**Study text:**

* * * * * * * * *

July 2023: Dr. Douglas Lauen
Professor of Public Policy and Sociology at UNC-Chapel Hill
High Dosage Tutoring in Union County
“We want to know if this intervention will help with pandemic learning loss in meaningful ways. This knowledge isn’t lost forever. Students just need extra help and support to get back to where they should be.”
Dr. Douglas Lauen
In response to learning loss during COVID-19, the N.C. Department of Public Instruction and the North Carolina Collaboratory have joined forces to fund twenty unique research projects to accelerate learning. High Dosage Tutoring to Support Pandemic Learning Recovery and School Improvement in Union County is one of these projects.
How will this research benefit students and teachers?
We have an educational crisis on our hands with unfinished learning because of the pandemic. Kids are behind in reading and especially in middle-grade math. We want to know if this intervention will help with pandemic learning loss in meaningful ways. This knowledge isn’t lost forever. Students just need extra help and support to get back to where they should be. Right now, this is a major concern because the state test scores show that kids are behind as do national test scores. The trick and the challenge for us is that this is an expensive intervention that is hard to implement, but it is probably our best hope of getting kids back on track.

* * * * * * * * *

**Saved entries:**
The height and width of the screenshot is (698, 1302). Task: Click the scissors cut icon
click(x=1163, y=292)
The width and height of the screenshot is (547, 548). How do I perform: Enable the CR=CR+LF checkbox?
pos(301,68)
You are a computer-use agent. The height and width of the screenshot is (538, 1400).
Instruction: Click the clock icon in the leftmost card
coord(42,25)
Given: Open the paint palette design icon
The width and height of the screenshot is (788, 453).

* * * * * * * * *

**Requirement 1:**
Which two organizations does the tutoring research profile say joined forces to fund the twenty research projects?
**Requirement 2:**
Transcribe the part of the tutoring research profile that opens with the words containing "How will this" and closes with "back on track.".

**Answer space 1:**
The N.C. Department of Public Instruction and the North Carolina Collaboratory.

**Answer space 2:**
How will this research benefit students and teachers?
We have an educational crisis on our hands with unfinished learning because of the pandemic. Kids are behind in reading and especially in middle-grade math. We want to know if this intervention will help with pandemic learning loss in meaningful ways. This knowledge isn’t lost forever. Students just need extra help and support to get back to where they should be. Right now, this is a major concern because the state test scores show that kids are behind as do national test scores. The trick and the challenge for us is that this is an expensive intervention that is hard to implement, but it is probably our best hope of getting kids back on track.